►
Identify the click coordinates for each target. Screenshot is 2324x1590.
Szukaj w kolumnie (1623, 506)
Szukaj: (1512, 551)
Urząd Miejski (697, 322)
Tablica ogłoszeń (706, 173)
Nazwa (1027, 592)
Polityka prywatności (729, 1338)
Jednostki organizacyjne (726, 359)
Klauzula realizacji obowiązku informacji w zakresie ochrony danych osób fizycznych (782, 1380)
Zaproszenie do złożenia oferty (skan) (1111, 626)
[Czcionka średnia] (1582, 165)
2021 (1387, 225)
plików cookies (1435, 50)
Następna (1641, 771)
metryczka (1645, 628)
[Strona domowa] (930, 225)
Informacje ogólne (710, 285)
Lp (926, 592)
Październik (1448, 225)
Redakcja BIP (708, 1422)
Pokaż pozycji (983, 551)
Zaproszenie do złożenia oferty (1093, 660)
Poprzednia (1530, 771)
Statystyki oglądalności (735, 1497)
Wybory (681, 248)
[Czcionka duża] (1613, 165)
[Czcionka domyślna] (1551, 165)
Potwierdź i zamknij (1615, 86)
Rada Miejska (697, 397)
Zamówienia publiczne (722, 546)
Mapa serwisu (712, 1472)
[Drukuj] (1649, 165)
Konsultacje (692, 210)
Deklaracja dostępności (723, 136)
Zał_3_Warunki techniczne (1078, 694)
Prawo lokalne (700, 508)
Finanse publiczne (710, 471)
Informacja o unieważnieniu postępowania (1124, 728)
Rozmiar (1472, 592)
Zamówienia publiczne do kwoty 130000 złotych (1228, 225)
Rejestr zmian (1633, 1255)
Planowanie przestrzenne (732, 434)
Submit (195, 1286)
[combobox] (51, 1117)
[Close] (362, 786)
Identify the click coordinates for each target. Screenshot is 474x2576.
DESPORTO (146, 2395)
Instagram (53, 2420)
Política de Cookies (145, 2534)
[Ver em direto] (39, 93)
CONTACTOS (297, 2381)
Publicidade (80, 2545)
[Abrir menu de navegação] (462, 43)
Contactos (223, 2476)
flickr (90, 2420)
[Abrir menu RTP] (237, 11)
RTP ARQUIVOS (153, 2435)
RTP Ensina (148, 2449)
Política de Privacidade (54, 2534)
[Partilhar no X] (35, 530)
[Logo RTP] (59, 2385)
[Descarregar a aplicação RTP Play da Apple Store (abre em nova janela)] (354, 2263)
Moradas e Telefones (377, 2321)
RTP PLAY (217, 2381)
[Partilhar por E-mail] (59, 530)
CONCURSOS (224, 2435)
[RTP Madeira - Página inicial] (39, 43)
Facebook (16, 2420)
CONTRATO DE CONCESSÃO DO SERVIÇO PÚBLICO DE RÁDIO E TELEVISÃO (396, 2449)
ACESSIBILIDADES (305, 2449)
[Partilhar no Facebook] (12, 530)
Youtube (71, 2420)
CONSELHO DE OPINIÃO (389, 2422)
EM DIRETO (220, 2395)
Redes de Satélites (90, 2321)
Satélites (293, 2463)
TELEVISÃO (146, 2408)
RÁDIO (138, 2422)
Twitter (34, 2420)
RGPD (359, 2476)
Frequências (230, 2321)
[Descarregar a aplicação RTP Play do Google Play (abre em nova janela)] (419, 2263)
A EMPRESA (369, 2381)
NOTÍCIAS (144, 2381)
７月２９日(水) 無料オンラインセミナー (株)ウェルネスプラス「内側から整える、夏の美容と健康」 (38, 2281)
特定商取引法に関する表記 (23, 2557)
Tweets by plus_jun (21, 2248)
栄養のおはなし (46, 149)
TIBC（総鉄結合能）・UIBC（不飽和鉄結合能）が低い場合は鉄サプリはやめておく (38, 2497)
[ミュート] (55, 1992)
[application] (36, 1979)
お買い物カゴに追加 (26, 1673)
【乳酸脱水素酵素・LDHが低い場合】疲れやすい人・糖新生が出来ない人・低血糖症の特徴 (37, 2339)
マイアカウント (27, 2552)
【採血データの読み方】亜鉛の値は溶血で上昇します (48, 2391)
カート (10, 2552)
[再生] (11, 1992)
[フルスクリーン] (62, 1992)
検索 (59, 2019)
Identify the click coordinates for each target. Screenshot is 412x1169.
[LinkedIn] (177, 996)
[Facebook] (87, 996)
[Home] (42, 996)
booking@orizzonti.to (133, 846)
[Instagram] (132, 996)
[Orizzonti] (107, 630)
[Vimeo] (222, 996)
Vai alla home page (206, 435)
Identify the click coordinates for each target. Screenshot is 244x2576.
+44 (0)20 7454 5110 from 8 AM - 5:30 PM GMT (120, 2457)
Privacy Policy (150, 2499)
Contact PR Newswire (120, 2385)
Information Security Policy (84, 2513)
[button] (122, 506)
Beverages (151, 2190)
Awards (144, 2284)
◄
* _Prompt_
Provide only the number of lines in the entries that hold the word "nova".

* _Your solution_
2